## Short exercise
Reproduce all of the data below, substituting "Display" for each occurrence of "Viewport" and leaving every other character unchanged.

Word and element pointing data

---+---

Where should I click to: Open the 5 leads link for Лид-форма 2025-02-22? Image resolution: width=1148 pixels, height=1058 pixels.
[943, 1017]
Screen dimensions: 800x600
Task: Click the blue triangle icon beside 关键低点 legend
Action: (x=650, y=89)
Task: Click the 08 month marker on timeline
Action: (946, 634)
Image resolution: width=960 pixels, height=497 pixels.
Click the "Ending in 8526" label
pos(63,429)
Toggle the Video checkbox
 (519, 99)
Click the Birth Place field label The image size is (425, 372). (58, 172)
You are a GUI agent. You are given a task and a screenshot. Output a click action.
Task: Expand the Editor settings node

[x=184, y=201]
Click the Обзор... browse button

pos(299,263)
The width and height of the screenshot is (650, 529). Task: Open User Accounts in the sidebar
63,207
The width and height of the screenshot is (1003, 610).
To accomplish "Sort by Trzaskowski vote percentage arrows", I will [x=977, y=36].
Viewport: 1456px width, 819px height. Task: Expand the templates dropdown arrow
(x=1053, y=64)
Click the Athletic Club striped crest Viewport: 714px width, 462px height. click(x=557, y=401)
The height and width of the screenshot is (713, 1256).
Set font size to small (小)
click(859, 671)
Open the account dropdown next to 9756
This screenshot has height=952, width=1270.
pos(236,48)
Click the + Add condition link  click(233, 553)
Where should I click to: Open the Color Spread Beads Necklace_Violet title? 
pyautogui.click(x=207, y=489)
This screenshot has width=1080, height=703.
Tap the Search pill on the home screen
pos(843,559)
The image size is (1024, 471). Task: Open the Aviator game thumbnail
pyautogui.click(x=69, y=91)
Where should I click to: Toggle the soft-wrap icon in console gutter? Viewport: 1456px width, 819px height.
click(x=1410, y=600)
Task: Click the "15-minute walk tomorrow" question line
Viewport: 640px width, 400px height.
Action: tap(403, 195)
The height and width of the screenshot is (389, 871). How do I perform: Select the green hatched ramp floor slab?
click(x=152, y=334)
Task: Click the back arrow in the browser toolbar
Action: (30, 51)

---+---

## Solved exercise
Where should I click to: Open the 5 leads link for Лид-форма 2025-02-22? Image resolution: width=1148 pixels, height=1058 pixels.
[943, 1017]
Screen dimensions: 800x600
Task: Click the blue triangle icon beside 关键低点 legend
Action: (x=650, y=89)
Task: Click the 08 month marker on timeline
Action: (946, 634)
Image resolution: width=960 pixels, height=497 pixels.
Click the "Ending in 8526" label
pos(63,429)
Toggle the Video checkbox
 (519, 99)
Click the Birth Place field label The image size is (425, 372). (58, 172)
You are a GUI agent. You are given a task and a screenshot. Output a click action.
Task: Expand the Editor settings node

[x=184, y=201]
Click the Обзор... browse button

pos(299,263)
The width and height of the screenshot is (650, 529). Task: Open User Accounts in the sidebar
63,207
The width and height of the screenshot is (1003, 610).
To accomplish "Sort by Trzaskowski vote percentage arrows", I will [x=977, y=36].
Display: 1456px width, 819px height. Task: Expand the templates dropdown arrow
(x=1053, y=64)
Click the Athletic Club striped crest Display: 714px width, 462px height. click(x=557, y=401)
The height and width of the screenshot is (713, 1256).
Set font size to small (小)
click(859, 671)
Open the account dropdown next to 9756
This screenshot has height=952, width=1270.
pos(236,48)
Click the + Add condition link  click(233, 553)
Where should I click to: Open the Color Spread Beads Necklace_Violet title? 
pyautogui.click(x=207, y=489)
This screenshot has width=1080, height=703.
Tap the Search pill on the home screen
pos(843,559)
The image size is (1024, 471). Task: Open the Aviator game thumbnail
pyautogui.click(x=69, y=91)
Where should I click to: Toggle the soft-wrap icon in console gutter? Display: 1456px width, 819px height.
click(x=1410, y=600)
Task: Click the "15-minute walk tomorrow" question line
Display: 640px width, 400px height.
Action: tap(403, 195)
The height and width of the screenshot is (389, 871). How do I perform: Select the green hatched ramp floor slab?
click(x=152, y=334)
Task: Click the back arrow in the browser toolbar
Action: (30, 51)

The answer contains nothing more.